About this task: Would you return the lines between the one holding "Task: Click the Golden" and the one holding "Screen dimensions: 979x506", inclusive, and only those, exactly as they stand in the listing below?

Material to process:
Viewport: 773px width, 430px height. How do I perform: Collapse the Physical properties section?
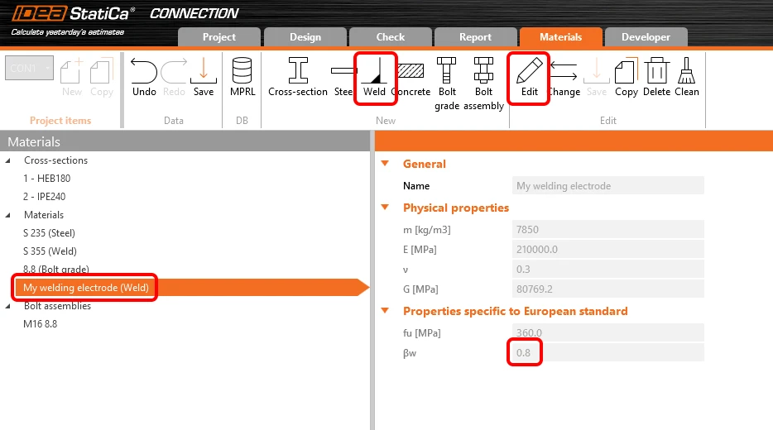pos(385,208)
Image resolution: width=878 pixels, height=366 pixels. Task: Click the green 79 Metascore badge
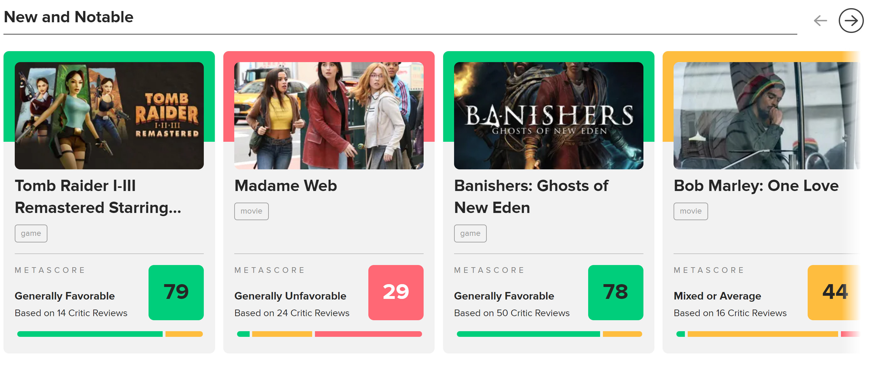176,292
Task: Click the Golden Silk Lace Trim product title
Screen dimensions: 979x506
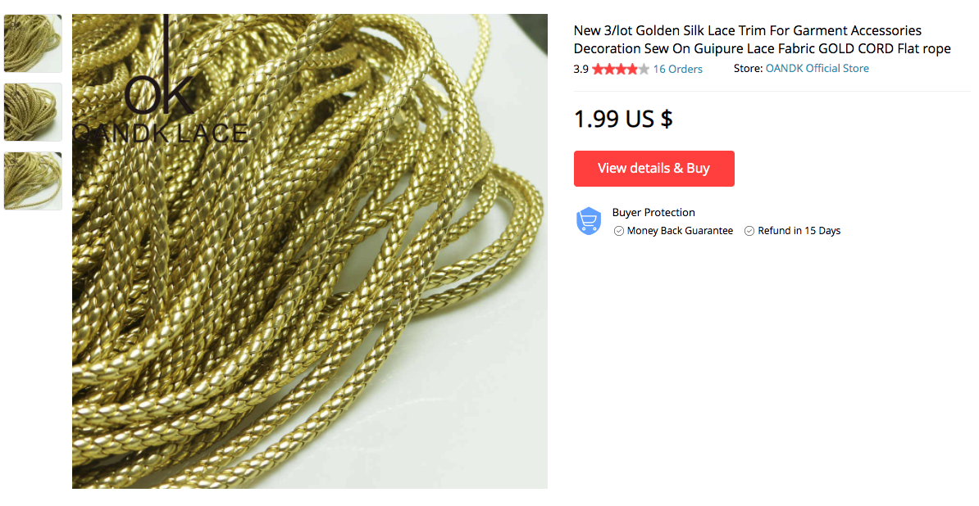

==

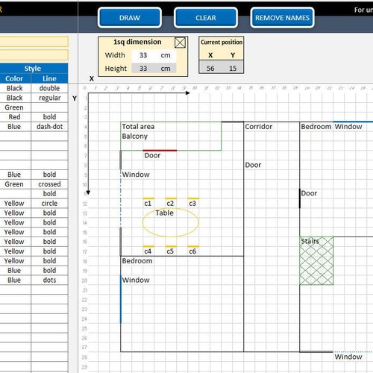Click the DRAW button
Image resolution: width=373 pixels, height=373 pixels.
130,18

==

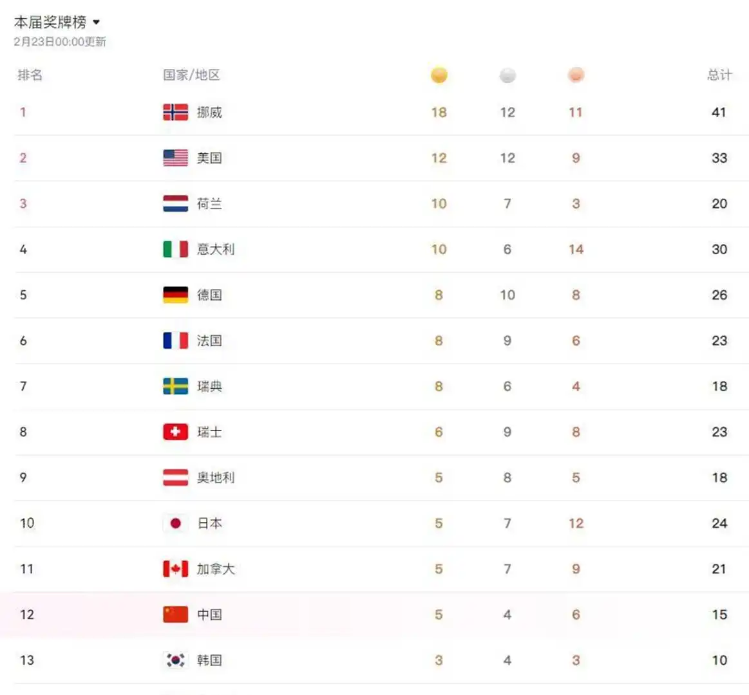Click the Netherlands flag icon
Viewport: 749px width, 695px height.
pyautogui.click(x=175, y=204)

Exercise solution:
Task: Click the Golden Silk Lace Trim product title
Screen dimensions: 979x506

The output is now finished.